» TRY IT: Each line of the data below from the one holding "The width and height of the screenshot is (564, 546)." to the one holding "Given: Click the Security folder icon in tree", inclusive, is to be reproduced exactly; no other line belongs in the answer.

» DATA SECTION:
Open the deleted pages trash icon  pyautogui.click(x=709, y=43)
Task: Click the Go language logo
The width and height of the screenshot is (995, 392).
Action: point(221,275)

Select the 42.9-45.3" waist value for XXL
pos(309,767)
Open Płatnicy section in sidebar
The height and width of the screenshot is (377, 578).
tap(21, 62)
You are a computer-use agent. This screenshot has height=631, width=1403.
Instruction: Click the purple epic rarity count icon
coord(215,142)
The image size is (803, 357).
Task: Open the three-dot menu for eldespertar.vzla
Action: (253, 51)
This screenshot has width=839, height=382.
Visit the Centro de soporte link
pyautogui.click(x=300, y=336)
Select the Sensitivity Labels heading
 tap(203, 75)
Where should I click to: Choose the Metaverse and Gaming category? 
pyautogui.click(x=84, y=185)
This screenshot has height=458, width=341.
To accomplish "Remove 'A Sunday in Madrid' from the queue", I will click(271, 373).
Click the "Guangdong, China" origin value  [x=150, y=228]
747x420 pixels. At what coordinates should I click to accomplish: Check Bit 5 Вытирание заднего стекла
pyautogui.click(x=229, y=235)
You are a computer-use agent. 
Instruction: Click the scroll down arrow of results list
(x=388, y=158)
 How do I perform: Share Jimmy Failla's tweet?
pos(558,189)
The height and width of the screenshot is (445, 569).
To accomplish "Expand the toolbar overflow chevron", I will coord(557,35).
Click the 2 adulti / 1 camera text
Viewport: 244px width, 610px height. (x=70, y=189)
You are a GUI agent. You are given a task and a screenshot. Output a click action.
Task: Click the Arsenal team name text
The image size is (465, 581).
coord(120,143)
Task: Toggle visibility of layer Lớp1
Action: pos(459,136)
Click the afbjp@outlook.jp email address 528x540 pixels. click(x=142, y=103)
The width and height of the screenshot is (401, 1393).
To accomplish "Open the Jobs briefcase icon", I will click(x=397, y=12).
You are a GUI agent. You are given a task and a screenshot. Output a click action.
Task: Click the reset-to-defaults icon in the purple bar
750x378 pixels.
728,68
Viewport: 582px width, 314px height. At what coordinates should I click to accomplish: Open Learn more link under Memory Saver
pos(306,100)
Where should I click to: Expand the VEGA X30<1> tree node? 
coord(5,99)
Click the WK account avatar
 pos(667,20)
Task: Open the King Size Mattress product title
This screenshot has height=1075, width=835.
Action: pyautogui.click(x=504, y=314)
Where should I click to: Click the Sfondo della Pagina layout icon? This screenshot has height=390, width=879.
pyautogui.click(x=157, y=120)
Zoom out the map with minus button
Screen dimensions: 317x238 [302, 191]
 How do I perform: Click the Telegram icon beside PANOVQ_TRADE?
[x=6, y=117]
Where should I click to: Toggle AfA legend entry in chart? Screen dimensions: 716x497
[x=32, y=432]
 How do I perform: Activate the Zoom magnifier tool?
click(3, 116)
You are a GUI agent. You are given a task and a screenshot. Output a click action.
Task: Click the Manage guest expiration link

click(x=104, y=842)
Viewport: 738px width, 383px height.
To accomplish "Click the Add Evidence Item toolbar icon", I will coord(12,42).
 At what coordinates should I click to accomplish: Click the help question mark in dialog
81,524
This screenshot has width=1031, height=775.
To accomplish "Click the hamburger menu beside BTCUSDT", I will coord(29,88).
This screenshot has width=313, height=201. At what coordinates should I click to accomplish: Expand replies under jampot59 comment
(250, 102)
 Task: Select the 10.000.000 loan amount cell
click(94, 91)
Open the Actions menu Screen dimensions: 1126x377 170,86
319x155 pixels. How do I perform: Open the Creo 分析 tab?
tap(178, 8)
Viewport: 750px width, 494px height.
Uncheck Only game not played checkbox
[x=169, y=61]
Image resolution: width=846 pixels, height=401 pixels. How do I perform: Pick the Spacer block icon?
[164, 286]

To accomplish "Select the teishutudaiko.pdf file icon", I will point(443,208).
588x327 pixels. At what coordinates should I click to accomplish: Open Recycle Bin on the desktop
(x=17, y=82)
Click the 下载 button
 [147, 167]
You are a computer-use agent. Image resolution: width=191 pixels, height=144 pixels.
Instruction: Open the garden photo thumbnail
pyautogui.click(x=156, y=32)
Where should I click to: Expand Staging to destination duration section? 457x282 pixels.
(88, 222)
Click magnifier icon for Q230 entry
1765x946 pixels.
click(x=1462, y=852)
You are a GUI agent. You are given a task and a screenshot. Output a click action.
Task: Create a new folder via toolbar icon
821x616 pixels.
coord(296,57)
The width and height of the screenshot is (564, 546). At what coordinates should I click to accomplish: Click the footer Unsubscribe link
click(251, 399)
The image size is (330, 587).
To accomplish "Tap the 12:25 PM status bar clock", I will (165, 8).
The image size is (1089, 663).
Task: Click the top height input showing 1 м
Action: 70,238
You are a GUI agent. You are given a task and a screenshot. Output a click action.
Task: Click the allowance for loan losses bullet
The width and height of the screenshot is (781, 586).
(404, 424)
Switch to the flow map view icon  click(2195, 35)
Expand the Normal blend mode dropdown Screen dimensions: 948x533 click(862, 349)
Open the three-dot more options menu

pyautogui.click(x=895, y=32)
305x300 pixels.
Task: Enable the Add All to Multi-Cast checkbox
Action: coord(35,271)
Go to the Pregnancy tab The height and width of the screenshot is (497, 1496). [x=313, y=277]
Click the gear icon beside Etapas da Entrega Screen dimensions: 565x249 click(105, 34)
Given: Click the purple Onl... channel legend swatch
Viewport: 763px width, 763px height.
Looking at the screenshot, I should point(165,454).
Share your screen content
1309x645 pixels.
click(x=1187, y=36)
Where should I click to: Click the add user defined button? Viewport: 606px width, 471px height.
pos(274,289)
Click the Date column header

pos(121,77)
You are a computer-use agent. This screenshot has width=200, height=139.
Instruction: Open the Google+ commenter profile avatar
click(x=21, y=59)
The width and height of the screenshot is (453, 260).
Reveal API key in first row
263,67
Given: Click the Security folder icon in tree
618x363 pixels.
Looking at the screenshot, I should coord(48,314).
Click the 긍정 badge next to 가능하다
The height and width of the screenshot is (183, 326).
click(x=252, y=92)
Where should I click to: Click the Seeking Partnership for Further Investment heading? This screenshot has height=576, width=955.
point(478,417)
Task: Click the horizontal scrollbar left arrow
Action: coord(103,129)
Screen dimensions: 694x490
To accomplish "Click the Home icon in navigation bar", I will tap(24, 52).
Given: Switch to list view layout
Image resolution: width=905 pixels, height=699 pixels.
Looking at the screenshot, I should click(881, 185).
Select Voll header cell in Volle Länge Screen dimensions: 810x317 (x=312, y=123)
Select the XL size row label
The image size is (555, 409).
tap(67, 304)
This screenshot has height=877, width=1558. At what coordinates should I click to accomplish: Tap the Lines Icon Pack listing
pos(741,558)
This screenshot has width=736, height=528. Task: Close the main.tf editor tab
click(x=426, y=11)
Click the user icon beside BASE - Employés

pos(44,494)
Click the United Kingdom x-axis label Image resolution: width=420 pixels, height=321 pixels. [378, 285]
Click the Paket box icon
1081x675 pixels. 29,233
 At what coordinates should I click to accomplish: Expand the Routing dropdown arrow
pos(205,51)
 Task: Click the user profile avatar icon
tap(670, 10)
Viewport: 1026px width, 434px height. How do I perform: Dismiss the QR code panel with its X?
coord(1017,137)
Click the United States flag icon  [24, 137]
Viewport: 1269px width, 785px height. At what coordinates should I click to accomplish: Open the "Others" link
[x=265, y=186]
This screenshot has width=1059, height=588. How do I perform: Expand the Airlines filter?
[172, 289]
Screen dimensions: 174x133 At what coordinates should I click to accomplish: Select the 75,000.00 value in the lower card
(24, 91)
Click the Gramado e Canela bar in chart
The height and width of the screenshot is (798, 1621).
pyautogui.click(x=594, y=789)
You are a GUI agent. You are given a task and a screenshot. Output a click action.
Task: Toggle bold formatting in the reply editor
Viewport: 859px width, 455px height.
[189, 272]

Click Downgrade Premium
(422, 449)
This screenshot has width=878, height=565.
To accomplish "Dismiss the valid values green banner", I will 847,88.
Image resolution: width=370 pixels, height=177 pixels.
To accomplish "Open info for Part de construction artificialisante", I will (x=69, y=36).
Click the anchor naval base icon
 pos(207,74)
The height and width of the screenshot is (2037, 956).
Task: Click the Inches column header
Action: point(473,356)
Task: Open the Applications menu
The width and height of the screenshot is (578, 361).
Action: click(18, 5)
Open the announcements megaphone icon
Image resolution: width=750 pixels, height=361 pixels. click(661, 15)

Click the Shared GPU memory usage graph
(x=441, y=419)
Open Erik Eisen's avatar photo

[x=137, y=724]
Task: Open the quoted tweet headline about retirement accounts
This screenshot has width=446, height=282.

» RESULT OF THE TASK:
The width and height of the screenshot is (564, 546). At what coordinates should I click to accomplish: Click the footer Unsubscribe link
click(251, 399)
The image size is (330, 587).
To accomplish "Tap the 12:25 PM status bar clock", I will (165, 8).
The image size is (1089, 663).
Task: Click the top height input showing 1 м
Action: 70,238
You are a GUI agent. You are given a task and a screenshot. Output a click action.
Task: Click the allowance for loan losses bullet
The width and height of the screenshot is (781, 586).
(404, 424)
Switch to the flow map view icon  click(2195, 35)
Expand the Normal blend mode dropdown Screen dimensions: 948x533 click(862, 349)
Open the three-dot more options menu

pyautogui.click(x=895, y=32)
305x300 pixels.
Task: Enable the Add All to Multi-Cast checkbox
Action: coord(35,271)
Go to the Pregnancy tab The height and width of the screenshot is (497, 1496). [x=313, y=277]
Click the gear icon beside Etapas da Entrega Screen dimensions: 565x249 click(105, 34)
Given: Click the purple Onl... channel legend swatch
Viewport: 763px width, 763px height.
Looking at the screenshot, I should point(165,454).
Share your screen content
1309x645 pixels.
click(x=1187, y=36)
Where should I click to: Click the add user defined button? Viewport: 606px width, 471px height.
pos(274,289)
Click the Date column header

pos(121,77)
You are a computer-use agent. This screenshot has width=200, height=139.
Instruction: Open the Google+ commenter profile avatar
click(x=21, y=59)
The width and height of the screenshot is (453, 260).
Reveal API key in first row
263,67
Given: Click the Security folder icon in tree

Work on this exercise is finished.